What the task requires: Exact reproductions of all the entries, please, and no pictures.
::::::::::
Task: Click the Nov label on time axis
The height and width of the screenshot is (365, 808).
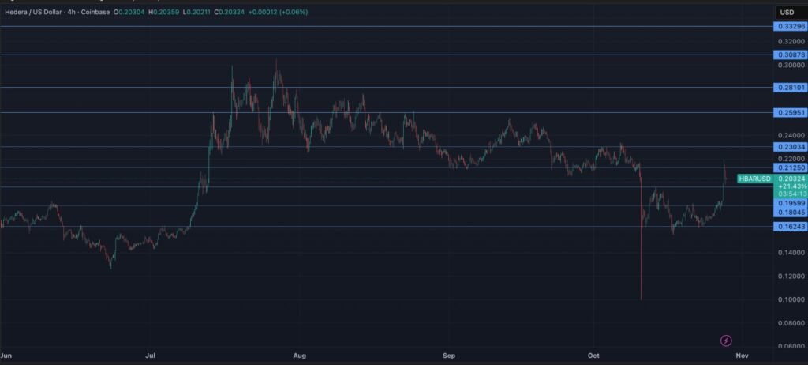Action: (740, 356)
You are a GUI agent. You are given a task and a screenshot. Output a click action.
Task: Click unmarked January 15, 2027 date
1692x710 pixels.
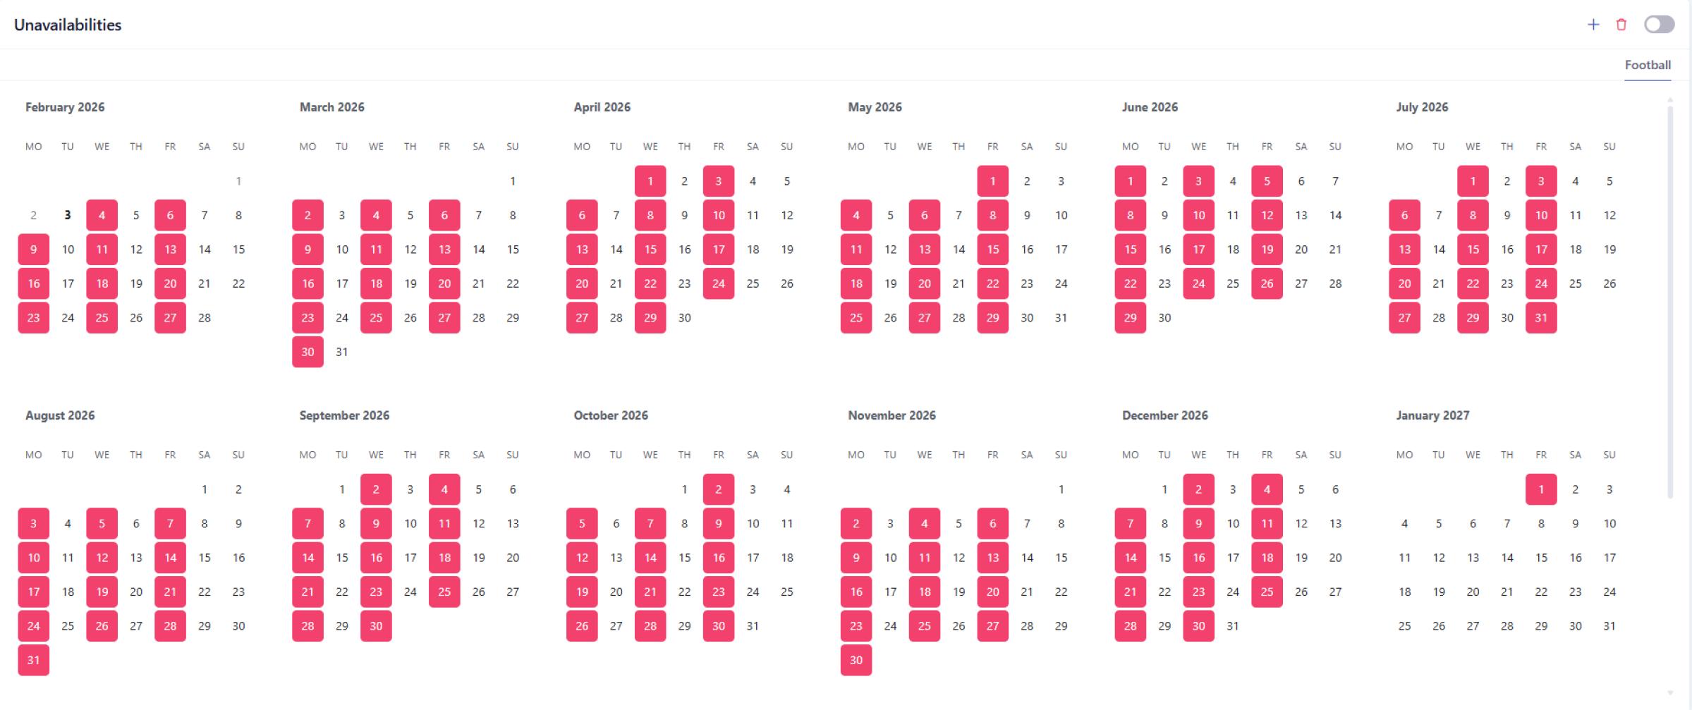click(x=1541, y=558)
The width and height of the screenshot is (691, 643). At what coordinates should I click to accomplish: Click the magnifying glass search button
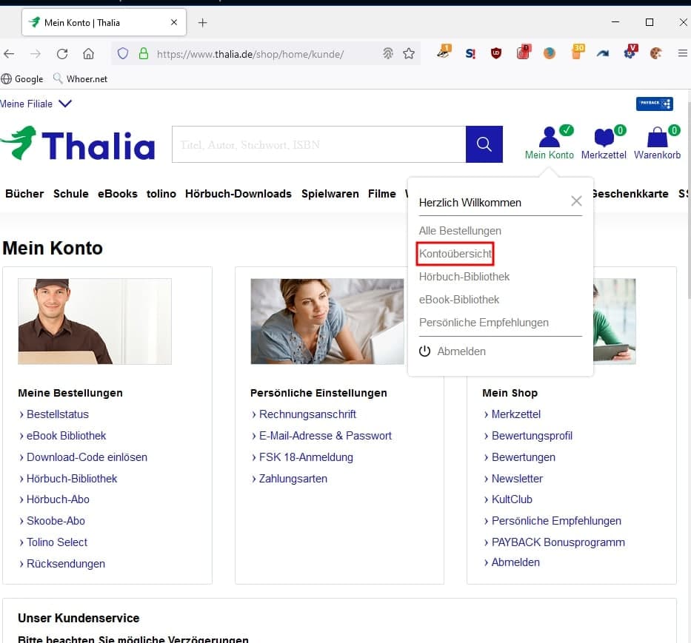[x=484, y=144]
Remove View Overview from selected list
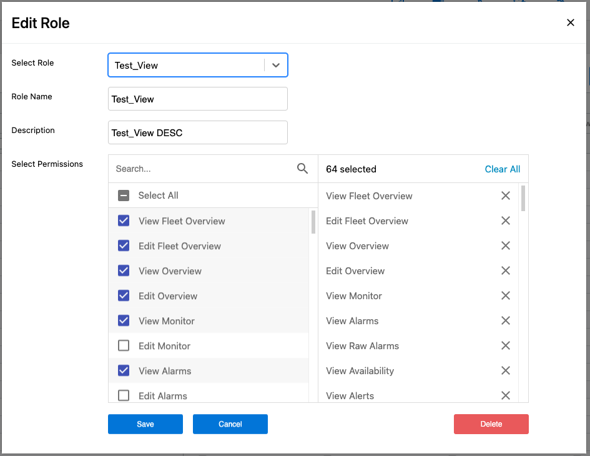 (505, 246)
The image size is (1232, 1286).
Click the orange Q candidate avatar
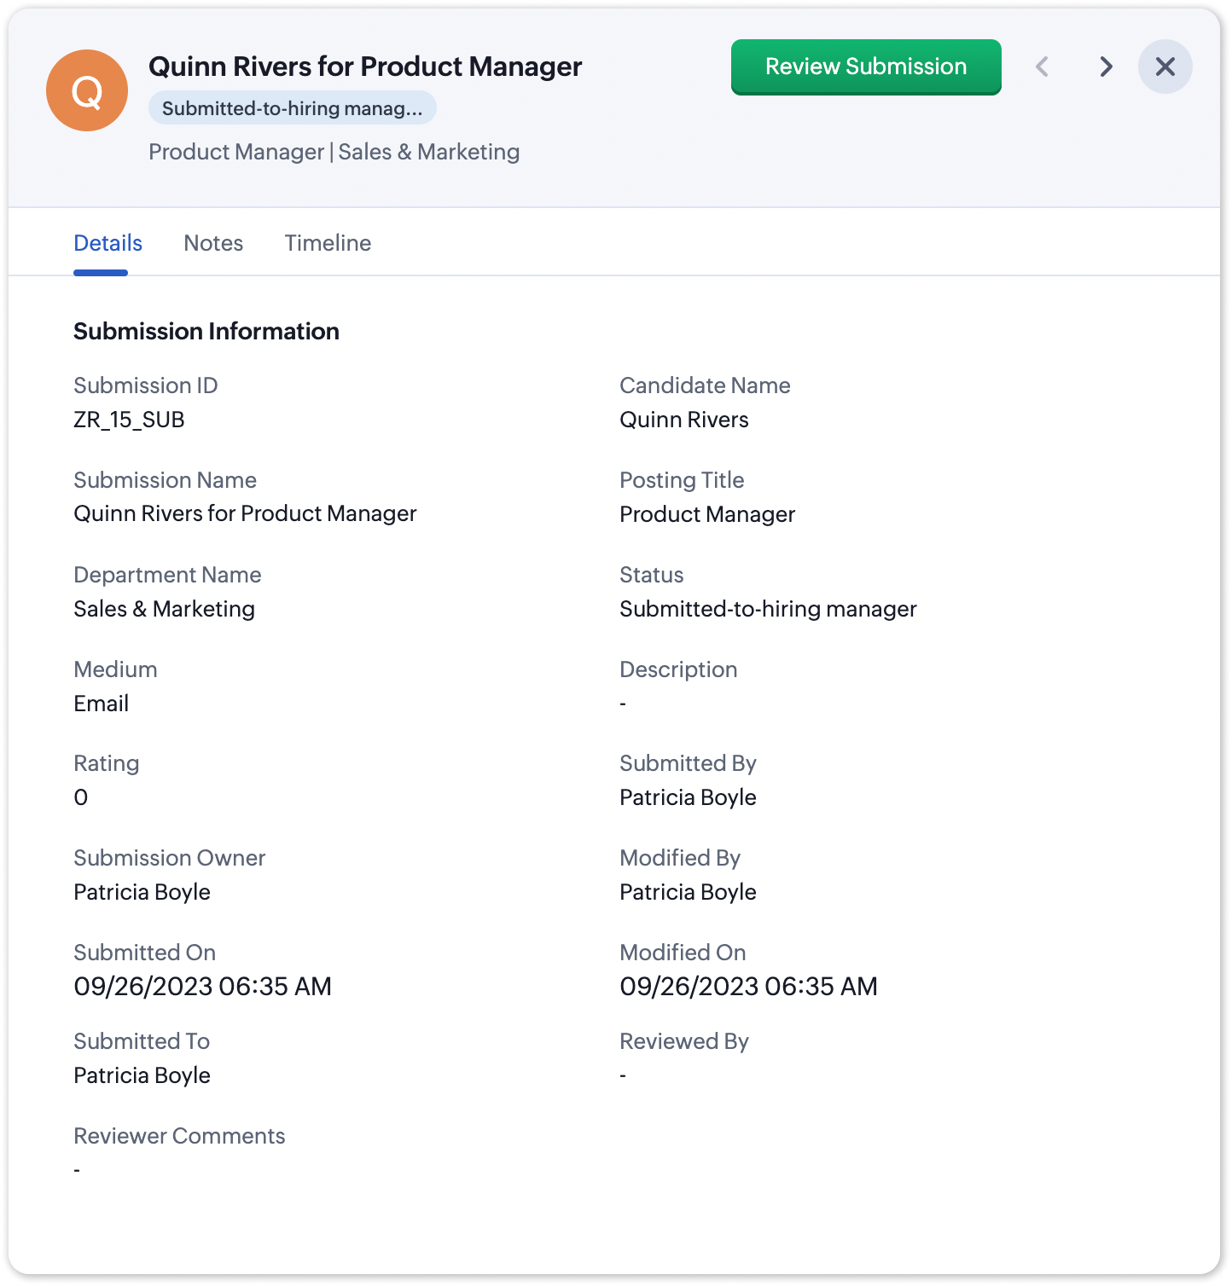pos(87,90)
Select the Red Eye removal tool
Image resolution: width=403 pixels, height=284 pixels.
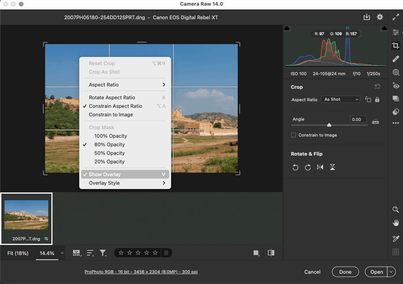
::::::::::
Finished exercise:
Task: Click the Nov label on time axis
The height and width of the screenshot is (365, 808).
Action: (740, 356)
You are a GUI agent. You are given a task and a screenshot. Output a click action.
Task: Click unmarked January 15, 2027 date
1692x710 pixels.
click(x=1541, y=558)
The width and height of the screenshot is (691, 643). At what coordinates should I click to accomplish: Click the magnifying glass search button
[x=484, y=144]
Remove View Overview from selected list
 (505, 246)
The image size is (1232, 1286).
Click the orange Q candidate avatar
pos(87,90)
Select the Red Eye removal tool
Image resolution: width=403 pixels, height=284 pixels.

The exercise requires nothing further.